The embattled CJN maintained that only after the NJC has pronounced against such judicial officer could prosecuting agencies of the Federal Government proceed to initiate a criminal proceeding.
Besides, he drew attention of the tribunal to a judgement it delivered on May 15, 2018, wherein it quashed a similar charge that FG brought against a Justice of the Supreme Court, Sylvester Ngwuta, on the premise that the NJC ought to have been allowed to look into the matter before the case was filed.
He stressed that the two judgements were yet to be set aside by the Supreme Court.
Aside challenging powers of the tribunal to entertain the charge which he said was grossly bereft of any merit, Onnoghen, said he was afraid that he would not be accorded fair hearing by the tribunal he described as an appendage of the Presidency.
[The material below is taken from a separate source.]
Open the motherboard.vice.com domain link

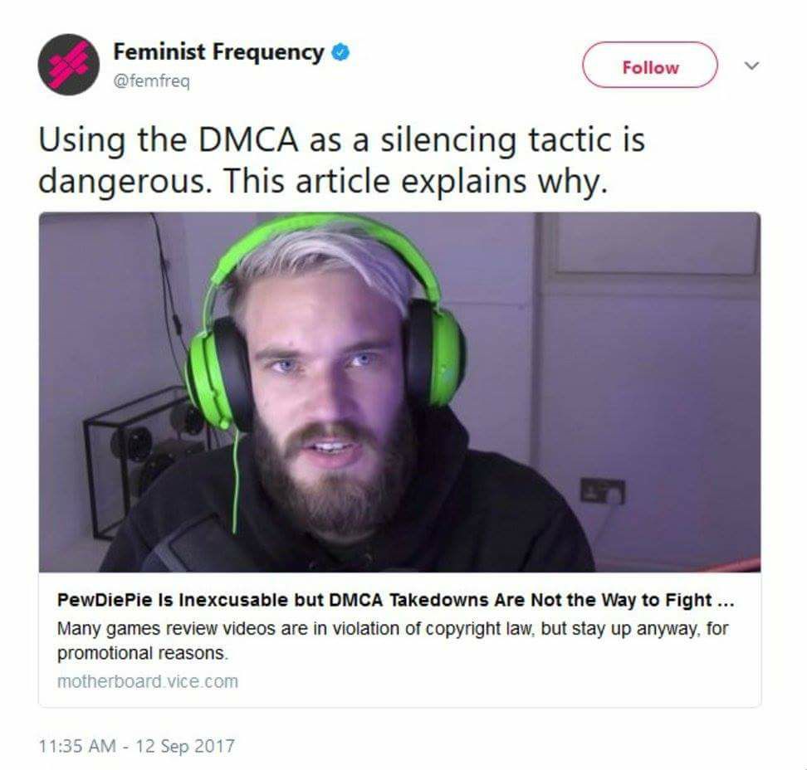[148, 681]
He insisted that he was entitled to fair hearing by an independent and impartial tribunal, under section 36(1) of the 1999 Constitution, as amended.
The defendant argued that the Code of Conduct Bureau, CCB, which recommended his trial, the Attorney General of the Federation who is prosecuting him, and the tribunal itself, are all answerable to the Executive Arm of the government.
However, in its three-paragraphed counter affidavit, FG, urged the tribunal to dismiss Onnoghen’s objections to his trial, insisting that he acted in breach of the oath he took as a public officer.
It described as porous, the suspended CJN’s argument that he would be denied fair hearing owing to the fact that the tribunal was appointed by the President.
FG maintained that contrary to Onnnoghen’s contention, he was not charged for misconducting himself as a judicial officer, but for violating the code of conduct for public officers enshrined in the 1999 Constitution, as amended.
It told the tribunal that it was unnecessary to channel the allegation against the suspended CJN to the NJC, since the CCB was statutorily empowered to investigate and prosecute the kind of infraction that was allegedly committed by the defendant.
FG had since directed the Nigerian Financial Intelligence Unit, NFIU, to freeze five bank accounts that were linked to the suspended CJN, pending conclusion of his trial.